Alih fungsi lahan menjadi gejala nyata dari keterpurukan tersebut. Data resmi menunjukkan penurunan luas areal tanam kelapa dari 3,9 juta hektar pada tahun 1990 menjadi hanya 3,2 juta hektar di tahun 2024. Ini bukan angka kecil. Setiap hektar yang hilang berarti puluhan bahkan ratusan pohon kelapa ditebang dan puluhan keluarga kehilangan sumber penghasilan tetap.

Kenaikan harga saat ini seharusnya disambut dengan kebijakan yang mendukung keberlanjutan. Namun ironisnya, muncul wacana untuk melakukan moratorium ekspor kelapa selama enam bulan. Alasannya: industri dalam negeri kekurangan bahan baku. Tapi mari kita lihat akar persoalannya. Mengapa industri tidak sejak awal membangun kemitraan dengan petani? Mengapa mereka hanya mau membeli saat harga murah dan menghindar ketika harga melonjak? Apakah sistem tata niaga kita memang hanya berpihak pada pemilik modal?

Sudah saatnya kita berani menata ulang relasi industri dan petani. Ekspor yang meningkat justru memberikan insentif bagi petani untuk merawat kembali kebun kelapa mereka yang sempat terbengkalai. Harga yang baik mendorong semangat melakukan replanting, menambah luas tanam, dan menjaga keberlanjutan produksi. Jika ekspor dihentikan, roda ekonomi itu bisa macet kembali. Ini bukan sekadar soal perdagangan, melainkan soal keberlangsungan hidup petani dan regenerasi sektor kelapa nasional.

Kita harus menyadari bahwa industri olahan kelapa bisa tumbuh pesat bukan karena keajaiban teknologi semata, tetapi karena hasil jerih payah petani yang selama ini membeli pupuk dengan utang, memanjat pohon kelapa setiap hari, dan bertahan dalam kondisi harga yang tidak manusiawi. Sudah cukup lama mereka berkorban, sekarang saatnya kita memastikan bahwa mereka mendapatkan keadilan.

Pemerintah perlu hadir bukan untuk mengekang potensi ekonomi petani, tetapi justru membuka ruang yang lebih luas. Bukannya menghentikan ekspor, lebih baik pemerintah mendorong tumbuhnya industri hilir dalam negeri yang berpihak pada petani. Kemitraan yang adil, transparansi harga, serta regulasi yang melindungi kepentingan petani harus diutamakan. Di sisi lain, kita juga memerlukan skema pendanaan untuk replanting pohon kelapa yang sudah tua, agar produktivitas dapat terus meningkat tanpa harus menambah luas lahan baru.

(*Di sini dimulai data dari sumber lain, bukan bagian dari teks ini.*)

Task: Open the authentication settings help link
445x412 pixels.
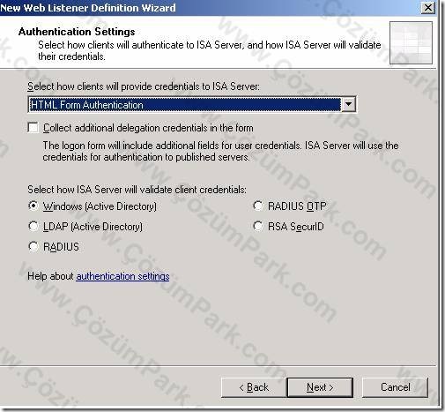Action: pyautogui.click(x=122, y=276)
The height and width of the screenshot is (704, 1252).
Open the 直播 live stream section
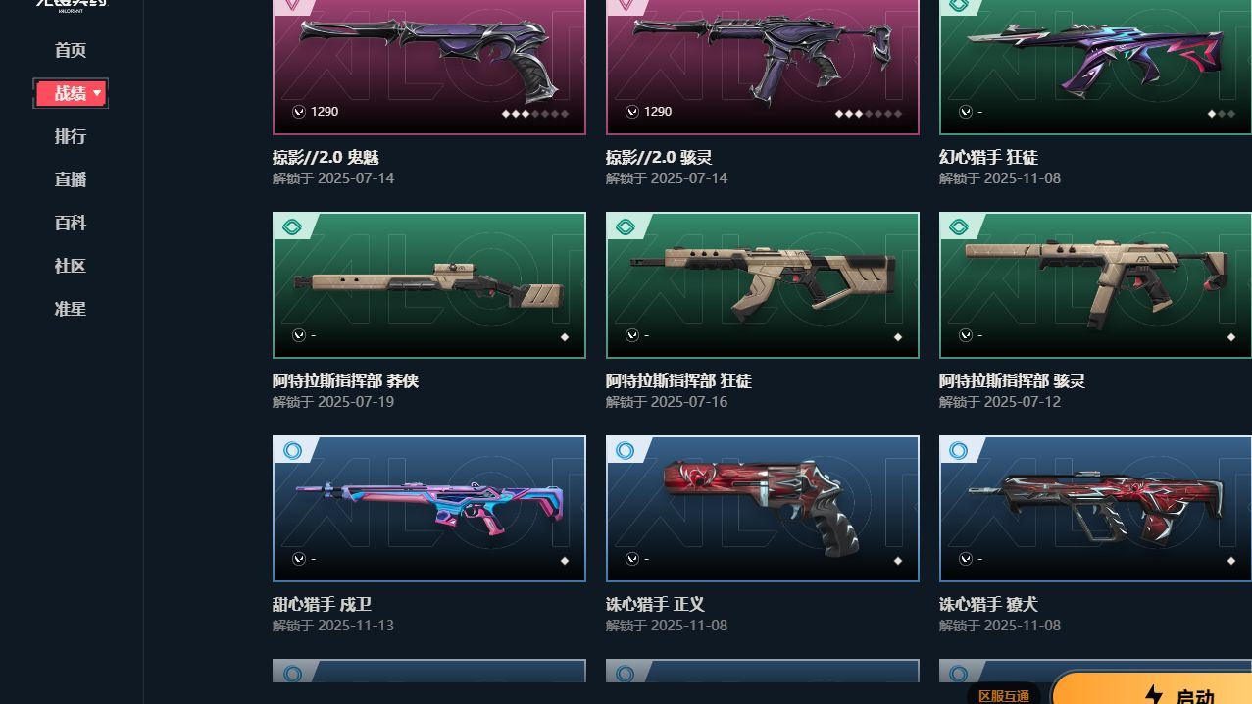71,179
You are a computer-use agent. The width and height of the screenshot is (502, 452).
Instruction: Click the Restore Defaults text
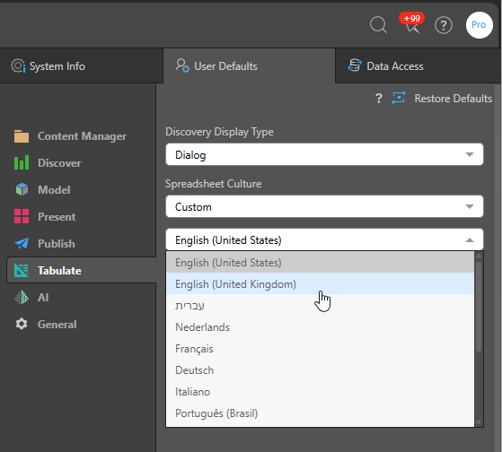453,99
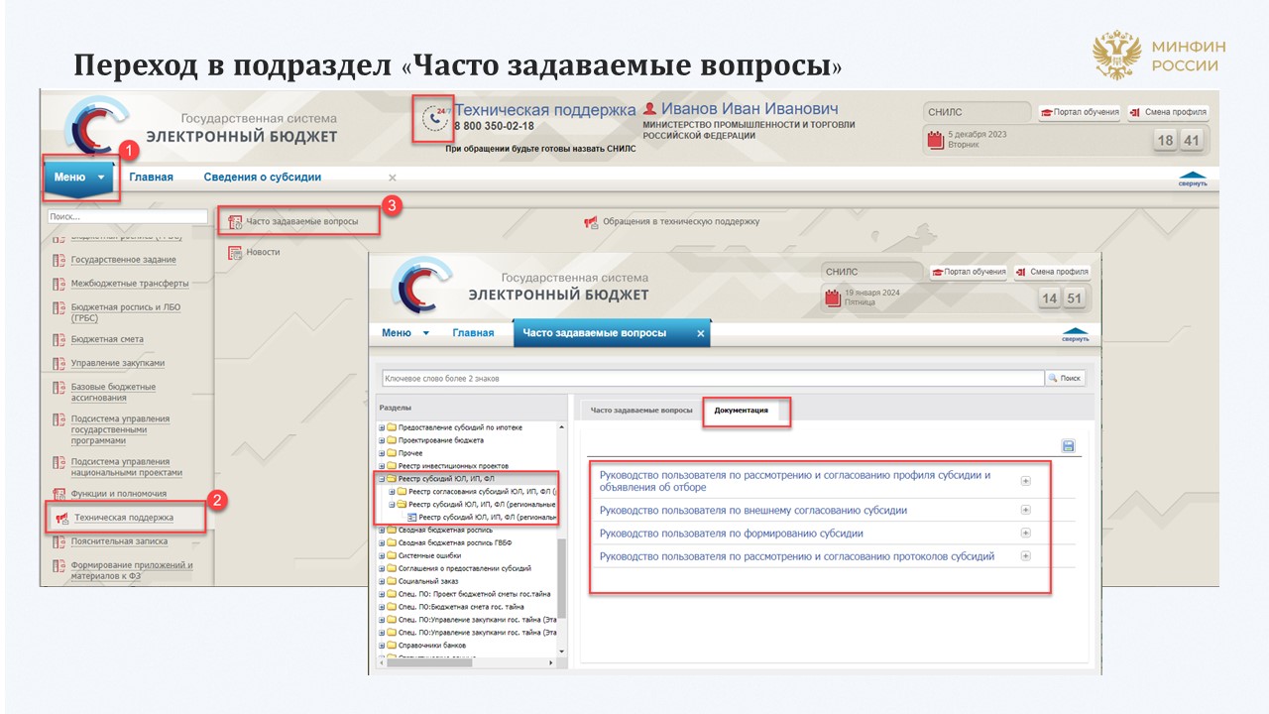Click the 24/7 phone support icon
This screenshot has width=1269, height=714.
tap(434, 117)

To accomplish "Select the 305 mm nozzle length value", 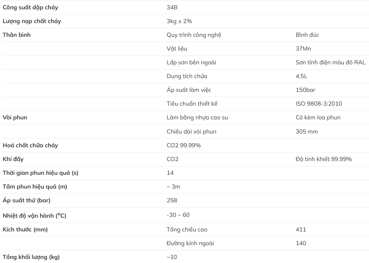I will coord(306,132).
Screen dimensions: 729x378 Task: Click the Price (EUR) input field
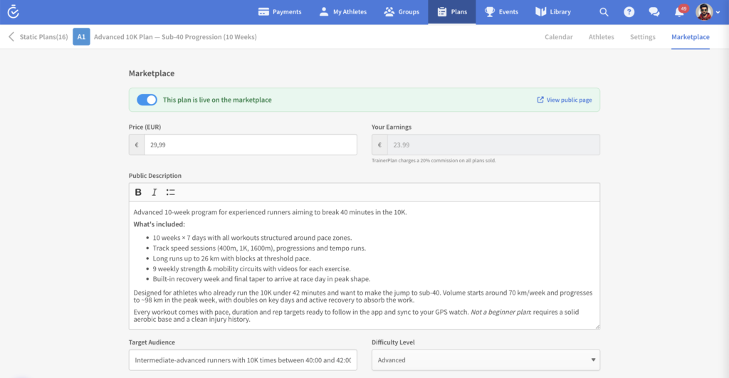point(250,145)
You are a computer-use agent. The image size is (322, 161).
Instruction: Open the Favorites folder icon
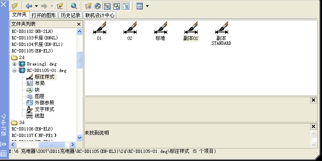tap(88, 6)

Lebih dari itu, insentif fiskal bisa menjadi cara untuk menghentikan tren alih fungsi lahan. Jika petani diberi kemudahan akses permodalan, jaminan pasar, dan kepastian harga, mereka tidak akan menjual kebun kelapa mereka. Kita semua tahu, ketika ekonomi keluarga terjepit, menjual lahan adalah satu-satunya pilihan pahit yang sering mereka ambil. Tetapi dengan dukungan yang tepat, pilihan itu bisa berubah.

Momentum ini adalah kesempatan emas untuk mengembalikan kejayaan kelapa Indonesia. Jangan sampai kita mengulang kesalahan masa lalu, di mana kepentingan industri lebih didahulukan daripada kesejahteraan petani. Kita tidak boleh kembali membiarkan petani kelapa terpuruk dalam harga murah yang tak manusiawi. Kelapa adalah berkah alam tropis yang luar biasa. Jangan biarkan berkah itu hanya dinikmati oleh segelintir orang di hilir rantai produksi.

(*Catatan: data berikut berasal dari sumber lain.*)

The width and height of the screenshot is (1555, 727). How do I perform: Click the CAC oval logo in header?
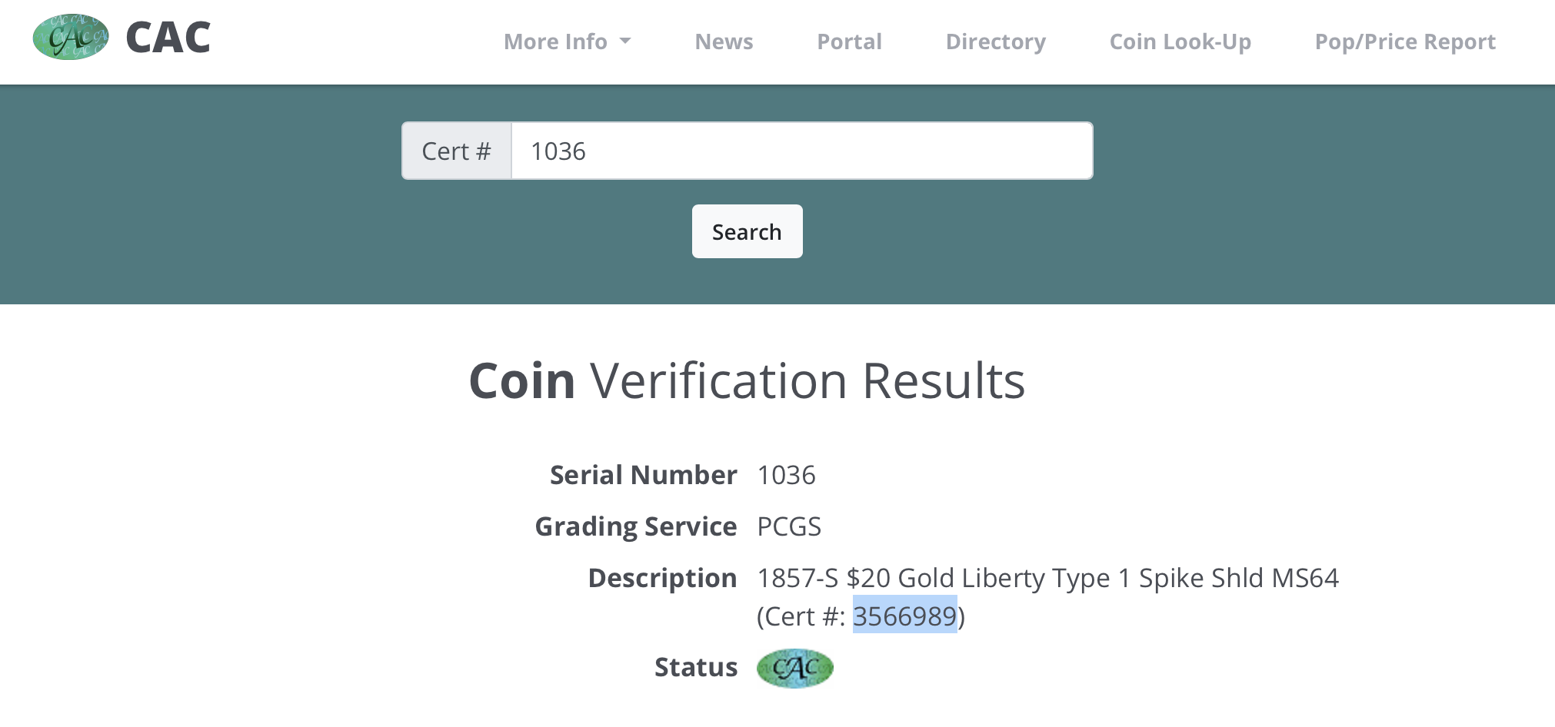pos(71,37)
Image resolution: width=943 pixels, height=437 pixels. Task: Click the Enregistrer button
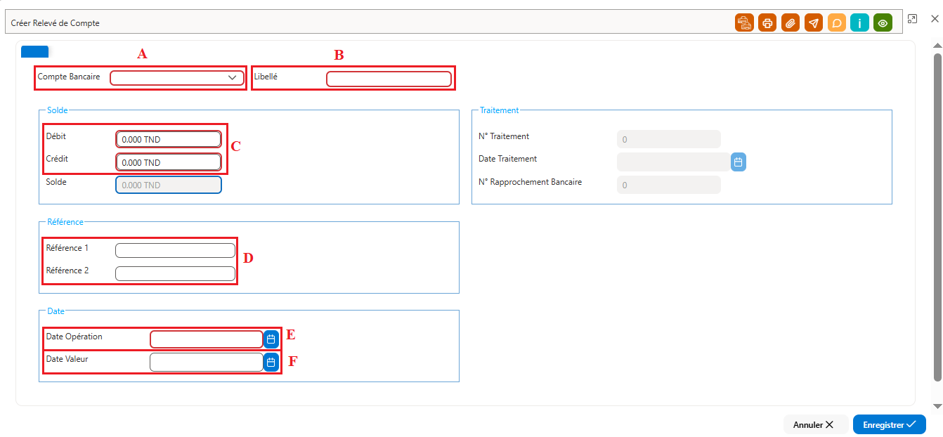(890, 424)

Kini saatnya kita berpihak. Bukan hanya kepada industri atau angka statistik ekspor, tetapi kepada manusia-manusia tangguh yang selama ini menopang keberadaan komoditas bernilai tinggi itu dari hulu. Mereka bukan beban, mereka adalah aset bangsa. Kita wajib menjaga agar kebangkitan ini menjadi awal dari babak baru kesejahteraan petani kelapa Indonesia.